● Given request 1:
Decide whether each statement agrees with the grad quantum thread below. Answer yes or no for each, and quote the words from the thread that settle it.
(a) As an undergrad, dlenmn took three quantum courses.
(b) The grad QM class mostly used Sakurai.
(c) dlenmn thinks grad QM differs a lot from school to school.
● Given request 2: List every book named in the grad quantum thread below, with the ISBN given for each.
● Given request 3: Pick up the grad quantum thread below from its last line and keep it going.

Posted: Fri Jan 02, 2009 11:35 pm
by cato88
Is 1st semester grad quantum really 70% stuff you have seen as undergrad?

Re: Grad Quantum

Posted: Sat Jan 03, 2009 1:02 am
by dlenmn
No.

Re: Grad Quantum

Posted: Sat Jan 03, 2009 3:09 am
by cato88
could you be specific about what was different. For example is the material completely different , is it the same material with more rigor, mix, other? What book are you using? I know it could be different at different schools.

Re: Grad Quantum

Posted: Sat Jan 03, 2009 2:15 pm
by dlenmn
My guess is that grad QM is fairly similar at different schools. What I know (by comparing notes with my fellow first years) is that undergraduate preparation varies a great deal. People took between 1 and 3 QM classes, with different books, and teacher qualities. I'd say that repeat material ranged between 10% and 60% depending on the person.

As an undergrad, I took 2 10 week quantum courses. One was from Griffiths (isbn=0131118927), and the other was half from Sakurai (isbn=0201539292) and half from Griffiths.

The grad QM class was mostly from Sakurai (although Shankar (isbn=0306447908) was pretty useful. Sakurai will often comment on things which are completely obvious ("that's just the identity matrix divided by two." No ***.) but won't comment or provided examples on things which are very not obvious).

● Data provided:
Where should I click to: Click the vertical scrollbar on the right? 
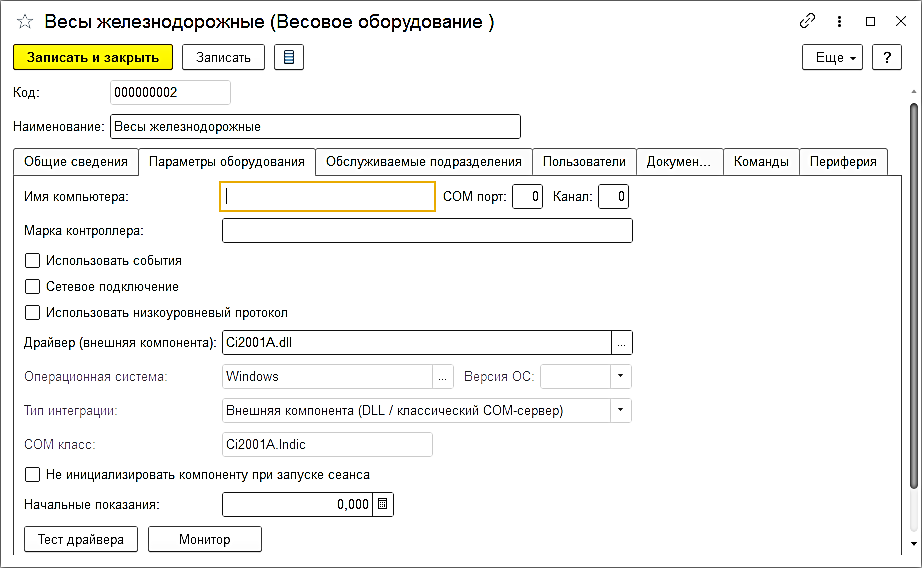point(913,300)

● Right answer 1:
(a) No: "As an undergrad, I took 2 10 week quantum courses."
(b) Yes: "The grad QM class was mostly from Sakurai"
(c) No: "My guess is that grad QM is fairly similar at different schools."

● Right answer 2:
Griffiths (0131118927)
Sakurai (0201539292)
Shankar (0306447908)

● Right answer 3:
I'd say that there was maybe 50% overlap. Most of the stuff I'd seen from Sakurai, I saw again (mostly the formalism stuff like Dirac notation, and some other odds and ends like the path integral). However, there was less overlap with the Griffiths stuff -- Sakurai sticks all the wave function stuff in an apendix and expects you to know it already. So although we saw square wells, SHO, hydrogen atom, it was really building on what we knew already and there wasn't much overlap. The most direct overlap came when we did WKB. Most of the stuff in the last half of the grad class was all new to me (symmetries, spherical tensor operators, lots of angular momentum stuff (although a bit was in Griffiths), etc.)

I'll be taking grad QM II next term, and that may have more overlap with the second half of my second undergrad class (because QM II is more about applications/approximations).

Re: Grad Quantum

Posted: Sat Jan 03, 2009 3:55 pm
by cato88
Thanks there was a good amount of detail. That sounds a bit like I thought it would be except for some reason I thought applications would be overflow in.